(Written instruction) Please recast the listing below as a Markdown table with two columns, Row and Entry, numbering each line and leaving out blank lines and the pictures.

--- start of Given data ---

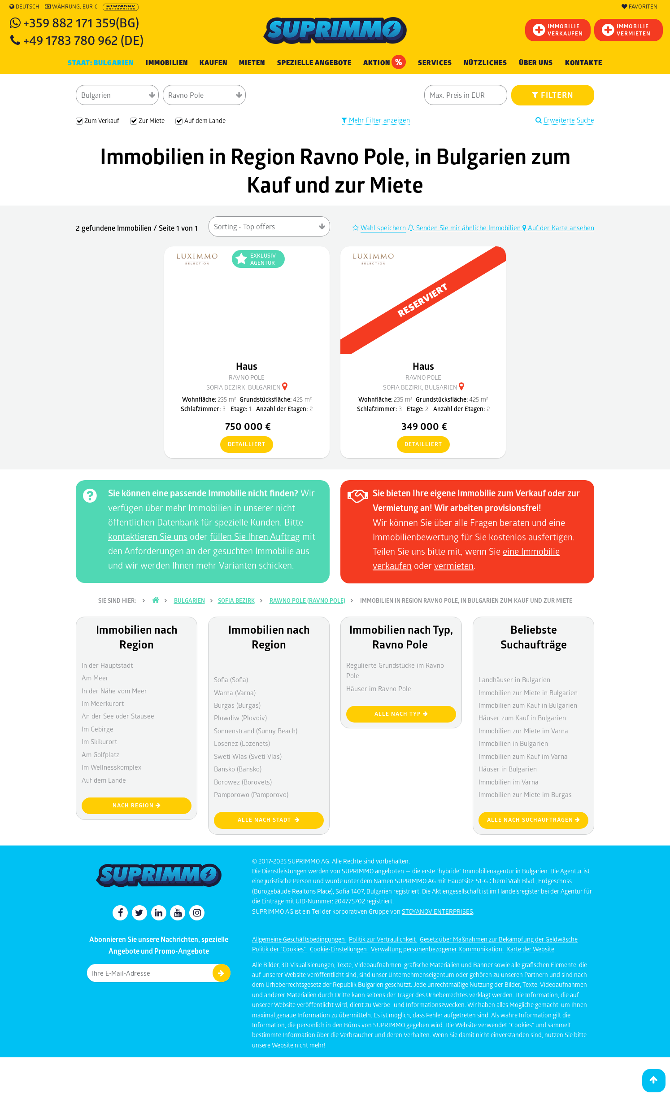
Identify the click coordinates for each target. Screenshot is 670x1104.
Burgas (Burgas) (237, 705)
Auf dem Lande (104, 779)
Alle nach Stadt (269, 820)
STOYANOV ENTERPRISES (437, 911)
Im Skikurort (99, 741)
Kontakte (583, 62)
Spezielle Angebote (314, 62)
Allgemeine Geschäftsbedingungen (299, 939)
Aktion (384, 62)
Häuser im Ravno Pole (378, 688)
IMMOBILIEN (167, 62)
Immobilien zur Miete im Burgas (525, 794)
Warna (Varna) (235, 692)
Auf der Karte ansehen (558, 227)
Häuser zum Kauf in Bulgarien (522, 717)
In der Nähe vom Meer (114, 690)
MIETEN (252, 62)
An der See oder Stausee (118, 715)
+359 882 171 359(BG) (81, 22)
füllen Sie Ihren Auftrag (255, 536)
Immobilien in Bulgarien (513, 743)
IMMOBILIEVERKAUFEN (558, 29)
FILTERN (553, 94)
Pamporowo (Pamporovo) (251, 794)
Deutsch (24, 7)
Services (435, 62)
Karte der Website (530, 949)
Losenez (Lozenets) (242, 743)
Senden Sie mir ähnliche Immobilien (465, 227)
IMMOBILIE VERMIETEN (626, 29)
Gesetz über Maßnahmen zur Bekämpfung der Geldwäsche (499, 939)
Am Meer (95, 677)
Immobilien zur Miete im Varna (523, 730)
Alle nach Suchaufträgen (533, 820)
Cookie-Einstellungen (339, 949)
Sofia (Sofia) (231, 679)
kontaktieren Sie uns (147, 536)
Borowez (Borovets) (243, 781)
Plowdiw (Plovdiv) (240, 717)
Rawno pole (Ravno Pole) (307, 600)
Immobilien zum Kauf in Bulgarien (528, 705)
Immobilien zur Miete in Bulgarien (528, 692)
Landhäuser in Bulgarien (514, 679)
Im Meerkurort (103, 703)
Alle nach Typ (401, 714)
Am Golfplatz (100, 754)
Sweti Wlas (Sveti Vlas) (248, 756)
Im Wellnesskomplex (111, 766)
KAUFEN (213, 62)
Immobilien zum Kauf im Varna (523, 756)
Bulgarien (189, 600)
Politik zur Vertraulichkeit (383, 939)
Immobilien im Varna (509, 781)
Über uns (536, 62)
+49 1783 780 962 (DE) (83, 39)
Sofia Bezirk (236, 600)
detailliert (242, 444)
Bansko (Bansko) (237, 768)
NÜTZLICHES (485, 62)
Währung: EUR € (71, 7)
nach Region (137, 805)
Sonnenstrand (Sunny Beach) (255, 730)
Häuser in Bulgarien (508, 768)
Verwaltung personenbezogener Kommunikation (437, 949)
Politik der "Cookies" (279, 949)
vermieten (454, 565)
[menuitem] (583, 63)
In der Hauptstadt (107, 665)
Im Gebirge (97, 728)
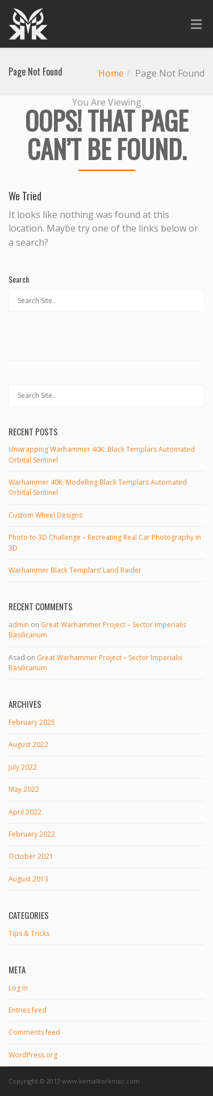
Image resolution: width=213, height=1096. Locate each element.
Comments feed (34, 1032)
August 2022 (28, 744)
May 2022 (24, 789)
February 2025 (32, 722)
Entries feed (28, 1010)
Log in (18, 988)
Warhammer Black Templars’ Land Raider (75, 570)
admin (19, 624)
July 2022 (23, 767)
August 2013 (28, 879)
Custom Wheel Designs (45, 515)
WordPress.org (33, 1055)
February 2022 (32, 834)
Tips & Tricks (29, 933)
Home (111, 73)
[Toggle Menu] (196, 24)
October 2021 (31, 856)
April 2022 (25, 812)
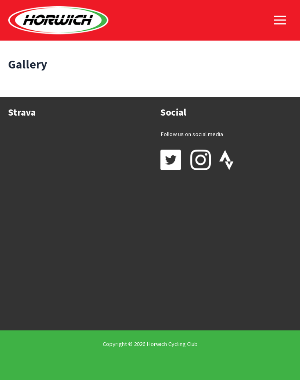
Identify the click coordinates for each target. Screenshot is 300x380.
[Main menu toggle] (280, 20)
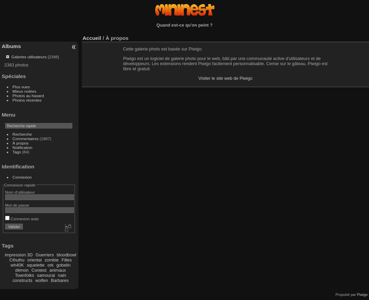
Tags (17, 152)
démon (22, 270)
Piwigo (362, 294)
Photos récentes (27, 100)
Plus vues (21, 87)
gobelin (64, 265)
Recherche (22, 134)
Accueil (92, 38)
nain (62, 275)
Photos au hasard (28, 95)
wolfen (41, 280)
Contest (38, 270)
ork (50, 265)
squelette (36, 265)
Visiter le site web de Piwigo (225, 78)
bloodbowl (66, 254)
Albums (11, 46)
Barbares (60, 280)
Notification (22, 147)
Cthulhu (16, 259)
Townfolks (24, 275)
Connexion (22, 177)
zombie (52, 259)
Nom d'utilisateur (20, 192)
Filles (66, 259)
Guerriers (44, 254)
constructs (22, 280)
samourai (46, 275)
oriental (34, 259)
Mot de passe (17, 205)
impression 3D (19, 254)
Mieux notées (24, 91)
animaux (57, 270)
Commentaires (26, 138)
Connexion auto (22, 218)
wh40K (17, 265)
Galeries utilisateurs (28, 57)
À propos (21, 143)
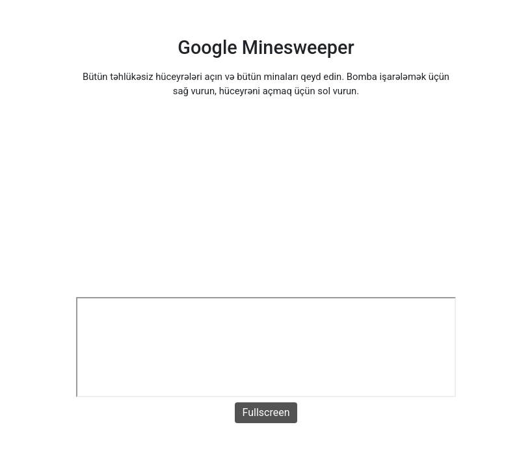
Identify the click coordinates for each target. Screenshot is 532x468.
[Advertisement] (266, 200)
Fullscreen (266, 412)
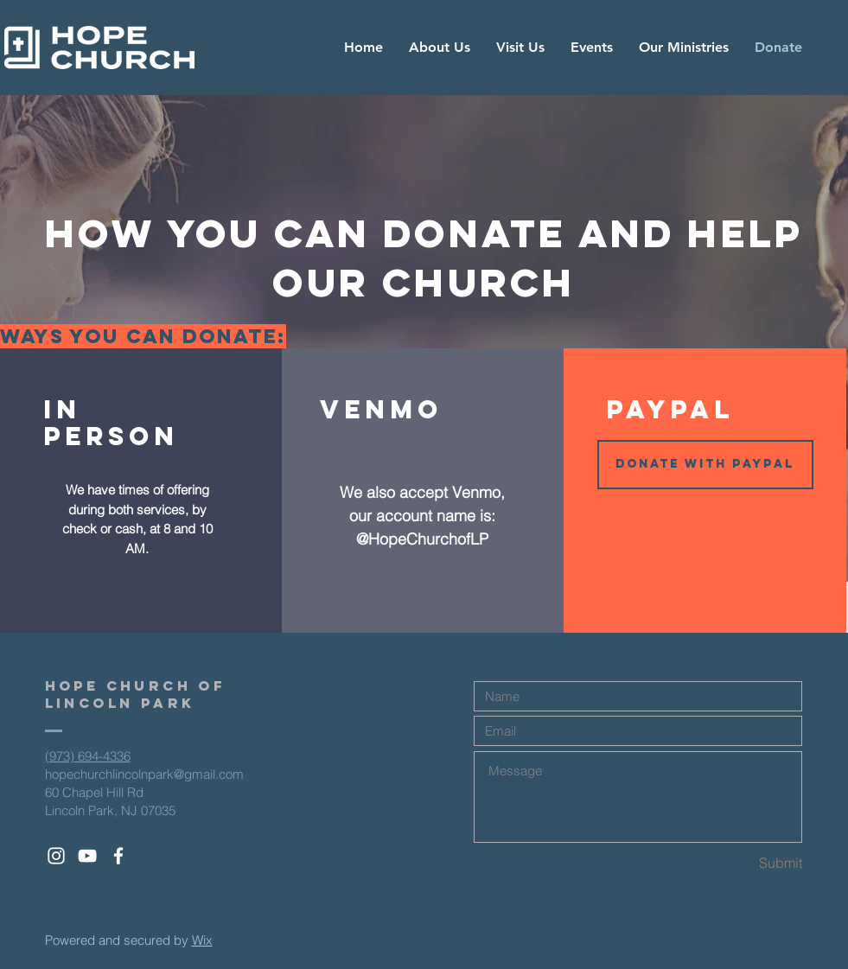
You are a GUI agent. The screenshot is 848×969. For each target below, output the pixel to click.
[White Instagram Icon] (56, 856)
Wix (202, 940)
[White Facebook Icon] (118, 856)
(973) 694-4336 (88, 756)
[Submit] (740, 863)
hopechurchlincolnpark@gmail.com (144, 774)
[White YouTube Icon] (87, 856)
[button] (705, 464)
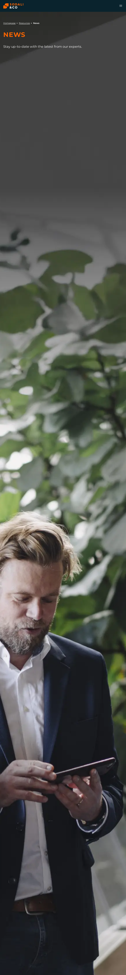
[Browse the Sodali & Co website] (13, 6)
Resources (24, 23)
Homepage (9, 23)
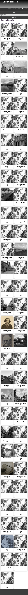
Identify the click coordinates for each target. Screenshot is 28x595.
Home (10, 8)
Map (26, 8)
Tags (14, 12)
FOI (22, 8)
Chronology (16, 8)
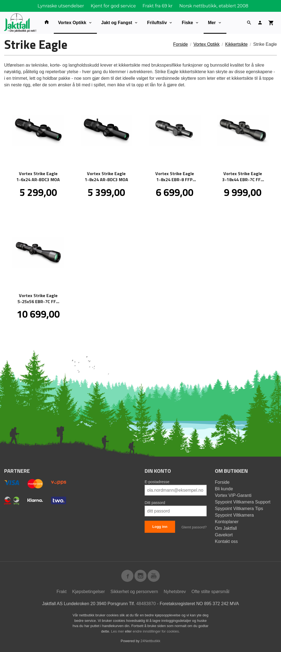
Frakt (61, 591)
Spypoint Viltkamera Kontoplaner (234, 518)
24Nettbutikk (150, 641)
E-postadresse (157, 482)
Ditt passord (155, 502)
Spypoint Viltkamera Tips (239, 508)
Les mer (118, 631)
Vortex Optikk (72, 22)
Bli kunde (224, 488)
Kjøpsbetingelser (88, 591)
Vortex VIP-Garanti (233, 495)
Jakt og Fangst (116, 22)
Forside (180, 44)
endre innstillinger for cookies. (156, 631)
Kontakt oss (226, 541)
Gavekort (224, 535)
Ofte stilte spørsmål (210, 591)
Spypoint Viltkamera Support (242, 502)
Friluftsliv (157, 22)
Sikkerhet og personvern (134, 591)
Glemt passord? (194, 527)
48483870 (146, 603)
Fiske (187, 22)
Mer (212, 22)
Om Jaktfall (226, 528)
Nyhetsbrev (175, 591)
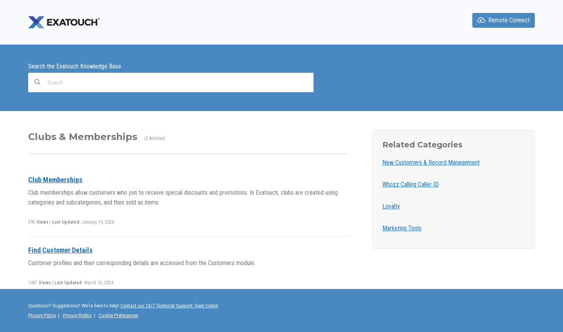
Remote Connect (503, 20)
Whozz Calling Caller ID (410, 184)
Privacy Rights (77, 315)
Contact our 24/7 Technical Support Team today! (169, 306)
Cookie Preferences (118, 315)
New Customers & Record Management (431, 162)
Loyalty (391, 206)
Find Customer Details (60, 250)
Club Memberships (55, 180)
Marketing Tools (401, 228)
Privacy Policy (42, 315)
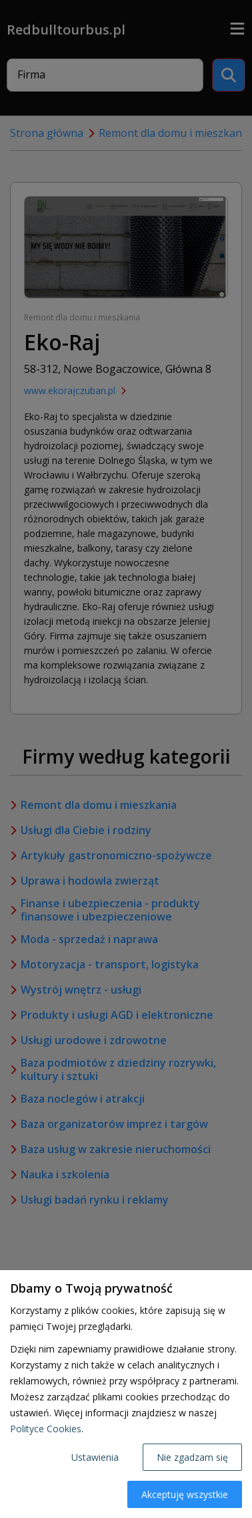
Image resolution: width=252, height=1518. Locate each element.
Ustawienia (95, 1457)
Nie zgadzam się (192, 1457)
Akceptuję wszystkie (184, 1494)
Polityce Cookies (45, 1428)
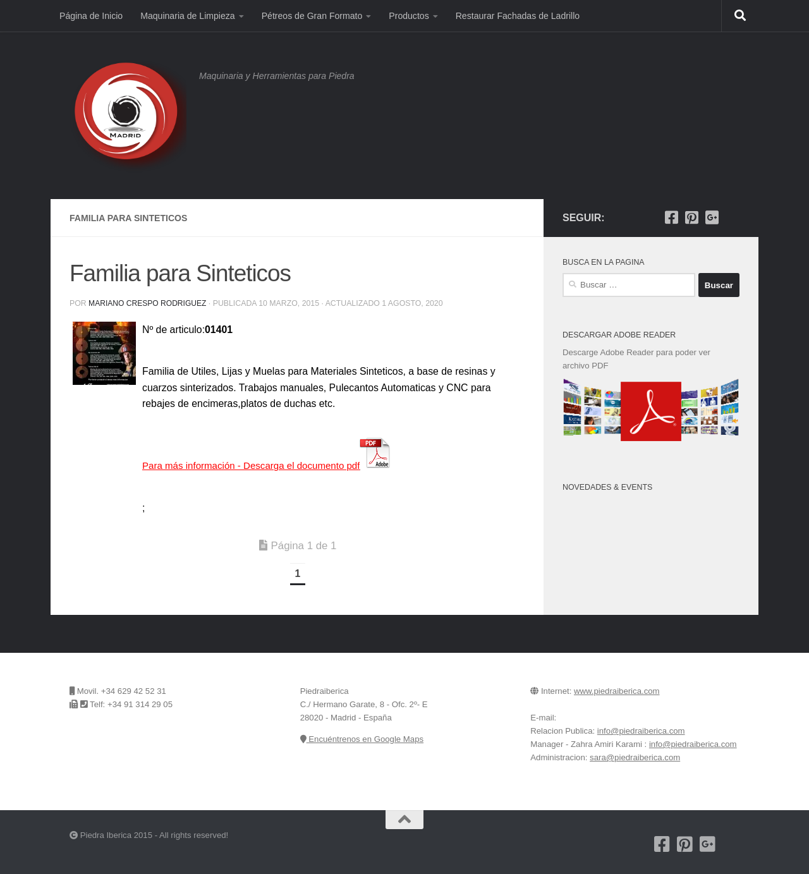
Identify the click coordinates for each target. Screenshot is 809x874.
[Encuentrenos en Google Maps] (731, 217)
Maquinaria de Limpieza (187, 16)
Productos (409, 16)
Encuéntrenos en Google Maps (361, 739)
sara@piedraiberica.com (635, 757)
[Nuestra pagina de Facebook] (671, 217)
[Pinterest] (691, 217)
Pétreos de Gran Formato (312, 16)
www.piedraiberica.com (617, 691)
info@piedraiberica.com (641, 731)
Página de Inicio (91, 16)
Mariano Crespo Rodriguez (148, 303)
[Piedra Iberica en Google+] (711, 217)
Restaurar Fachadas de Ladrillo (518, 16)
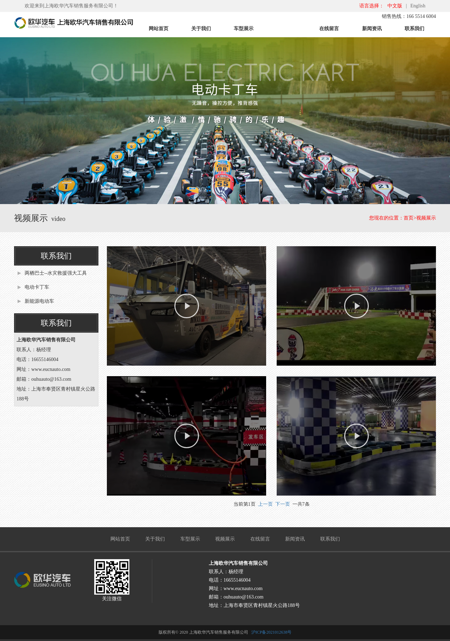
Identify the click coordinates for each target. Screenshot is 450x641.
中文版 (394, 5)
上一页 (265, 504)
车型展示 (243, 28)
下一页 (282, 504)
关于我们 (201, 28)
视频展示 (286, 28)
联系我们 (414, 28)
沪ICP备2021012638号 (271, 632)
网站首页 (158, 28)
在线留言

--- end of Given data ---

(Result for this exercise)
| Row | Entry |
|---|---|
| 1 | Identify the click coordinates for each target. Screenshot is 670x1104. |
| 2 | Burgas (Burgas) (237, 705) |
| 3 | Auf dem Lande (104, 779) |
| 4 | Alle nach Stadt (269, 820) |
| 5 | STOYANOV ENTERPRISES (437, 911) |
| 6 | Im Skikurort (99, 741) |
| 7 | Kontakte (583, 62) |
| 8 | Spezielle Angebote (314, 62) |
| 9 | Allgemeine Geschäftsbedingungen (299, 939) |
| 10 | Aktion (384, 62) |
| 11 | Häuser im Ravno Pole (378, 688) |
| 12 | IMMOBILIEN (167, 62) |
| 13 | Immobilien zur Miete im Burgas (525, 794) |
| 14 | Warna (Varna) (235, 692) |
| 15 | Auf der Karte ansehen (558, 227) |
| 16 | Häuser zum Kauf in Bulgarien (522, 717) |
| 17 | In der Nähe vom Meer (114, 690) |
| 18 | MIETEN (252, 62) |
| 19 | An der See oder Stausee (118, 715) |
| 20 | +359 882 171 359(BG) (81, 22) |
| 21 | füllen Sie Ihren Auftrag (255, 536) |
| 22 | Immobilien in Bulgarien (513, 743) |
| 23 | IMMOBILIEVERKAUFEN (558, 29) |
| 24 | FILTERN (553, 94) |
| 25 | Pamporowo (Pamporovo) (251, 794) |
| 26 | Deutsch (24, 7) |
| 27 | Services (435, 62) |
| 28 | Karte der Website (530, 949) |
| 29 | Losenez (Lozenets) (242, 743) |
| 30 | Senden Sie mir ähnliche Immobilien (465, 227) |
| 31 | IMMOBILIE VERMIETEN (626, 29) |
| 32 | Gesetz über Maßnahmen zur Bekämpfung der Geldwäsche (499, 939) |
| 33 | Am Meer (95, 677) |
| 34 | Immobilien zur Miete im Varna (523, 730) |
| 35 | Alle nach Suchaufträgen (533, 820) |
| 36 | Cookie-Einstellungen (339, 949) |
| 37 | Sofia (Sofia) (231, 679) |
| 38 | kontaktieren Sie uns (147, 536) |
| 39 | Borowez (Borovets) (243, 781) |
| 40 | Plowdiw (Plovdiv) (240, 717) |
| 41 | Rawno pole (Ravno Pole) (307, 600) |
| 42 | Immobilien zum Kauf in Bulgarien (528, 705) |
| 43 | Immobilien zur Miete in Bulgarien (528, 692) |
| 44 | Landhäuser in Bulgarien (514, 679) |
| 45 | Im Meerkurort (103, 703) |
| 46 | Alle nach Typ (401, 714) |
| 47 | Am Golfplatz (100, 754) |
| 48 | Sweti Wlas (Sveti Vlas) (248, 756) |
| 49 | Im Wellnesskomplex (111, 766) |
| 50 | KAUFEN (213, 62) |
| 51 | Immobilien zum Kauf im Varna (523, 756) |
| 52 | Bulgarien (189, 600) |
| 53 | Politik zur Vertraulichkeit (383, 939) |
| 54 | Immobilien im Varna (509, 781) |
| 55 | Über uns (536, 62) |
| 56 | +49 1783 780 962 (DE) (83, 39) |
| 57 | Sofia Bezirk (236, 600) |
| 58 | detailliert (242, 444) |
| 59 | Bansko (Bansko) (237, 768) |
| 60 | NÜTZLICHES (485, 62) |
| 61 | Währung: EUR € (71, 7) |
| 62 | nach Region (137, 805) |
| 63 | Sonnenstrand (Sunny Beach) (255, 730) |
| 64 | Häuser in Bulgarien (508, 768) |
| 65 | Verwaltung personenbezogener Kommunikation (437, 949) |
| 66 | Politik der "Cookies" (279, 949) |
| 67 | vermieten (454, 565) |
| 68 | [menuitem] (583, 63) |
| 69 | In der Hauptstadt (107, 665) |
| 70 | Im Gebirge (97, 728) |
| 71 | Image resolution: width=213, height=1096. Locate each element. |
| 72 | Comments feed (34, 1032) |
| 73 | August 2022 (28, 744) |
| 74 | May 2022 (24, 789) |
| 75 | February 2025 (32, 722) |
| 76 | Entries feed (28, 1010) |
| 77 | Log in (18, 988) |
| 78 | Warhammer Black Templars’ Land Raider (75, 570) |
| 79 | admin (19, 624) |
| 80 | July 2022 (23, 767) |
| 81 | August 2013 (28, 879) |
| 82 | Custom Wheel Designs (45, 515) |
| 83 | WordPress.org (33, 1055) |
| 84 | February 2022 (32, 834) |
| 85 | Tips & Tricks (29, 933) |
| 86 | Home (111, 73) |
| 87 | [Toggle Menu] (196, 24) |
| 88 | October 2021 (31, 856) |
| 89 | April 2022 (25, 812) |
| 90 | Identify the click coordinates for each target. Screenshot is 300x380. |
| 91 | [Main menu toggle] (280, 20) |
| 92 | Tags (17, 152) |
| 93 | démon (22, 270) |
| 94 | Piwigo (362, 294) |
| 95 | Photos récentes (27, 100) |
| 96 | Plus vues (21, 87) |
| 97 | gobelin (64, 265) |
| 98 | Recherche (22, 134) |
| 99 | Accueil (92, 38) |
| 100 | nain (62, 275) |
| 101 | Photos au hasard (28, 95) |
| 102 | wolfen (41, 280) |
| 103 | Contest (38, 270) |
| 104 | ork (50, 265) |
| 105 | squelette (36, 265) |
| 106 | Visiter le site web de Piwigo (225, 78) |
| 107 | bloodbowl (66, 254) |
| 108 | Albums (11, 46) |
| 109 | Barbares (60, 280) |
| 110 | Notification (22, 147) |
| 111 | Cthulhu (16, 259) |
| 112 | Townfolks (24, 275) |
| 113 | Connexion (22, 177) |
| 114 | zombie (52, 259) |
| 115 | Nom d'utilisateur (20, 192) |
| 116 | Filles (66, 259) |
| 117 | Guerriers (44, 254) |
| 118 | constructs (22, 280) |
| 119 | samourai (46, 275) |
| 120 | oriental (34, 259) |
| 121 | Mot de passe (17, 205) |
| 122 | impression 3D (19, 254) |
| 123 | Mieux notées (24, 91) |
| 124 | animaux (57, 270) |
| 125 | Commentaires (26, 138) |
| 126 | Connexion auto (22, 218) |
| 127 | wh40K (17, 265) |
| 128 | Galeries utilisateurs (28, 57) |
| 129 | À propos (21, 143) |
| 130 | Identify the click coordinates for each target. Screenshot is 532x468. |
| 131 | [Advertisement] (266, 200) |
| 132 | Fullscreen (266, 412) |
| 133 | You are a GUI agent. The screenshot is 848×969. For each target below, output the pixel to click. |
| 134 | [White Instagram Icon] (56, 856) |
| 135 | Wix (202, 940) |
| 136 | [White Facebook Icon] (118, 856) |
| 137 | (973) 694-4336 (88, 756) |
| 138 | [Submit] (740, 863) |
| 139 | hopechurchlincolnpark@gmail.com (144, 774) |
| 140 | [White YouTube Icon] (87, 856) |
| 141 | [button] (705, 464) |
| 142 | [Browse the Sodali & Co website] (13, 6) |
| 143 | Resources (24, 23) |
| 144 | Homepage (9, 23) |
| 145 | Identify the click coordinates for each target. Screenshot is 28x595. |
| 146 | Home (10, 8) |
| 147 | Map (26, 8) |
| 148 | Tags (14, 12) |
| 149 | FOI (22, 8) |
| 150 | Chronology (16, 8) |
| 151 | Frakt (61, 591) |
| 152 | Spypoint Viltkamera Kontoplaner (234, 518) |
| 153 | 24Nettbutikk (150, 641) |
| 154 | E-postadresse (157, 482) |
| 155 | Ditt passord (155, 502) |
| 156 | Spypoint Viltkamera Tips (239, 508) |
| 157 | Les mer (118, 631) |
| 158 | Vortex Optikk (72, 22) |
| 159 | Bli kunde (224, 488) |
| 160 | Kjøpsbetingelser (88, 591) |
| 161 | Vortex VIP-Garanti (233, 495) |
| 162 | Jakt og Fangst (116, 22) |
| 163 | Forside (180, 44) |
| 164 | endre innstillinger for cookies. (156, 631) |
| 165 | Kontakt oss (226, 541) |
| 166 | Gavekort (224, 535) |
| 167 | Ofte stilte spørsmål (210, 591) |
| 168 | Spypoint Viltkamera Support (242, 502) |
| 169 | Friluftsliv (157, 22) |
| 170 | Sikkerhet og personvern (134, 591) |
| 171 | Glemt passord? (194, 527) |
| 172 | 48483870 (146, 603) |
| 173 | Fiske (187, 22) |
| 174 | Mer (212, 22) |
| 175 | Om Jaktfall (226, 528) |
| 176 | Nyhetsbrev (175, 591) |
| 177 | Remote Connect (503, 20) |
| 178 | Whozz Calling Caller ID (410, 184) |
| 179 | Privacy Rights (77, 315) |
| 180 | Contact our 24/7 Technical Support Team today! (169, 306) |
| 181 | Cookie Preferences (118, 315) |
| 182 | New Customers & Record Management (431, 162) |
| 183 | Loyalty (391, 206) |
| 184 | Find Customer Details (60, 250) |
| 185 | Club Memberships (55, 180) |
| 186 | Marketing Tools (401, 228) |
| 187 | Privacy Policy (42, 315) |
| 188 | Image resolution: width=252, height=1518. Locate each element. |
| 189 | Ustawienia (95, 1457) |
| 190 | Nie zgadzam się (192, 1457) |
| 191 | Akceptuję wszystkie (184, 1494) |
| 192 | Polityce Cookies (45, 1428) |
| 193 | Identify the click coordinates for each target. Screenshot is 809x874. |
| 194 | [Encuentrenos en Google Maps] (731, 217) |
| 195 | Maquinaria de Limpieza (187, 16) |
| 196 | Productos (409, 16) |
| 197 | Encuéntrenos en Google Maps (361, 739) |
| 198 | sara@piedraiberica.com (635, 757) |
| 199 | [Nuestra pagina de Facebook] (671, 217) |
| 200 | [Pinterest] (691, 217) |
| 201 | Pétreos de Gran Formato (312, 16) |
| 202 | www.piedraiberica.com (617, 691) |
| 203 | info@piedraiberica.com (641, 731) |
| 204 | Página de Inicio (91, 16) |
| 205 | Mariano Crespo Rodriguez (148, 303) |
| 206 | [Piedra Iberica en Google+] (711, 217) |
| 207 | Restaurar Fachadas de Ladrillo (518, 16) |
| 208 | Identify the click coordinates for each target. Screenshot is 450x641. |
| 209 | 中文版 (394, 5) |
| 210 | 上一页 (265, 504) |
| 211 | 车型展示 (243, 28) |
| 212 | 下一页 (282, 504) |
| 213 | 关于我们 (201, 28) |
| 214 | 视频展示 (286, 28) |
| 215 | 联系我们 (414, 28) |
| 216 | 沪ICP备2021012638号 (271, 632) |
| 217 | 网站首页 (158, 28) |
| 218 | 在线留言 |